Комната, метров тридцать квадратных. Книги, русские по преимуществу. Словари. Фотография: лицо мальчика: улыбка, уши, и вдруг - глаза, темные, от которых не по-людски светло. Кровать. Он лежит, лицом вмят в подушку. Виден лишь край глаза, во сне чуть приоткрытого. Возраст, насколько можно судить по этим фрагментам (глаз, угол губ - крупных, чувственных и жестких одновременно, рука, выпростанная, с ладонью где-то далеко в стороне от него, будто живет другой, не его жизнью, струны перебирая, пепел...), около сорока, похоже. И похоже - он же на фотографии. Он же, если то лицо вдвинуть в печь, вынуть и остудить в воде.
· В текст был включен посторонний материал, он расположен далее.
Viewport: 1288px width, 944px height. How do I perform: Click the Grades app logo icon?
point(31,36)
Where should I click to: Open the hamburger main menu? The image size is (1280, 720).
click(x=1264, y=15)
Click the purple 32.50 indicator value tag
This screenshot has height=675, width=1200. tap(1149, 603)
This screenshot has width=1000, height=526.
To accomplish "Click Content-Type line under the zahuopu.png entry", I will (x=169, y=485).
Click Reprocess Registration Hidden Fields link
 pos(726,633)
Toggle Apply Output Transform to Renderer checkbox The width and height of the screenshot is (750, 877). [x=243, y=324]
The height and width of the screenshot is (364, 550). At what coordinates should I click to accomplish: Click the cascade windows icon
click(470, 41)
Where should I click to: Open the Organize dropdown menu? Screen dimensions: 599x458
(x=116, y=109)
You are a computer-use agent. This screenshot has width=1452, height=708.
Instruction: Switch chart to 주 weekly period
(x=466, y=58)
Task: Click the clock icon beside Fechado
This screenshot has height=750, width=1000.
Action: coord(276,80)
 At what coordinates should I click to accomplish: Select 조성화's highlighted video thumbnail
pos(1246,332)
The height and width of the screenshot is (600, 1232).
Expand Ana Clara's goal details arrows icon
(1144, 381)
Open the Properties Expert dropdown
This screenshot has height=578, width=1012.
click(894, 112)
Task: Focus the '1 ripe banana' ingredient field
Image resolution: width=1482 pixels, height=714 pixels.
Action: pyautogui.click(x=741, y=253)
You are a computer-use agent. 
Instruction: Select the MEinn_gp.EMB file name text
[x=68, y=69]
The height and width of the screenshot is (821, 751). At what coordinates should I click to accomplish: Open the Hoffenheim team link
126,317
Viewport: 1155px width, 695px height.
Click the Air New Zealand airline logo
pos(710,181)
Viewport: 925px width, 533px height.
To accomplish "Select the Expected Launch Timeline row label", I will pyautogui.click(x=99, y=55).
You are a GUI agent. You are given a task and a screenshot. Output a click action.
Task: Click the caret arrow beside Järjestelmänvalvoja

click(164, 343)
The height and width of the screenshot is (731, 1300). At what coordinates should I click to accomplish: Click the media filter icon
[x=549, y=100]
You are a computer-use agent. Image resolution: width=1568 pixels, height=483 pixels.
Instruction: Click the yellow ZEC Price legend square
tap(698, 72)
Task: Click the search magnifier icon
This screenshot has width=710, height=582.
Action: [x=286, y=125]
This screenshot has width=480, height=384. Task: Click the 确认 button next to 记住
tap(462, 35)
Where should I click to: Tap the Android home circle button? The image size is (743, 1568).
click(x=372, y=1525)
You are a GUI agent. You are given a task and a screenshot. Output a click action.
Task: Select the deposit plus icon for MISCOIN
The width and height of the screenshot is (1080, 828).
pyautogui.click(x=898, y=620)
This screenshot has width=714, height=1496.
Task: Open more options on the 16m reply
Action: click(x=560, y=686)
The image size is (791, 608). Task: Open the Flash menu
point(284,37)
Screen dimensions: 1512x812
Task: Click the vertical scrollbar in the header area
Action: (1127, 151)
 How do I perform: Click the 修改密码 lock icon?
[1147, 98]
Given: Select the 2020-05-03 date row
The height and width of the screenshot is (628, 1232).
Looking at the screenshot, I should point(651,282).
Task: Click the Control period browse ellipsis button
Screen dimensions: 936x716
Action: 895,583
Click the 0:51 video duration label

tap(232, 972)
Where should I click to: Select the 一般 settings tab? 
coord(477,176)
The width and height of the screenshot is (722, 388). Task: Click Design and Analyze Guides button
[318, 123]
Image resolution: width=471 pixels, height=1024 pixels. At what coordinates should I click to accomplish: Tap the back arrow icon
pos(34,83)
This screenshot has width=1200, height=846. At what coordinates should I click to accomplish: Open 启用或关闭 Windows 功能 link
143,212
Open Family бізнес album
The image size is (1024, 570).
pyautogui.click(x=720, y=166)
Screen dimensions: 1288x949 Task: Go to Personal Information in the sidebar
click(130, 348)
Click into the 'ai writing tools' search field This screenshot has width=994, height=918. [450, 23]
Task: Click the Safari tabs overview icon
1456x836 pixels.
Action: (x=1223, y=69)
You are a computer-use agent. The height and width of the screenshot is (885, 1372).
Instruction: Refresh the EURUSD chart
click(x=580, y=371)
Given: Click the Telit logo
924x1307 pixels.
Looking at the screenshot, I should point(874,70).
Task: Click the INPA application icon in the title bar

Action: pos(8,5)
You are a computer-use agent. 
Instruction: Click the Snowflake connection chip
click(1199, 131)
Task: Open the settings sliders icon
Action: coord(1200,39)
Спит. Глаз подрагивает. Ему кажется, что он управляет сном. Что плывет в нем, как в полузатопленном лабиринте. Всплывает, озирается по сторонам, в даль вглядывается и, погружаясь, плывет в выбранном направлении.

Она стоит на другом краю города, у распахнутого окна, смотрит в ночь, в снег падающий, бледно озарена, будто струясь вверх. Легкая, кажется, легче воздуха. Воздуха, по крайней мере того, которым дышит. Дышит, губы ее подрагивают от слов. Губы. Как у белого клоуна за кулисой, спиной к стене. И не прочесть по ним, искаженным нежностью, этой странной дрожью, пробегающей между ними, меж холодом и теплом, этой врожденной незарастающей дрожью.

"Lass mich, bitte, lass mich, - говорит она на родном в этот проем окна, в ночь. - Let me go, please, let me, - переходит она на английский, на котором с ним... - Отпусти меня, - шепчет по-русски, почти без акцента, - иди, иди... go, get free of me! Our souls remember too well the garden between them, which they were unable to enter, our bodies remember too well the miracles in this garden, where they met... No way. I disappear. And it would happen again and again. Heaven knows, why. It is stronger than me... Inside..."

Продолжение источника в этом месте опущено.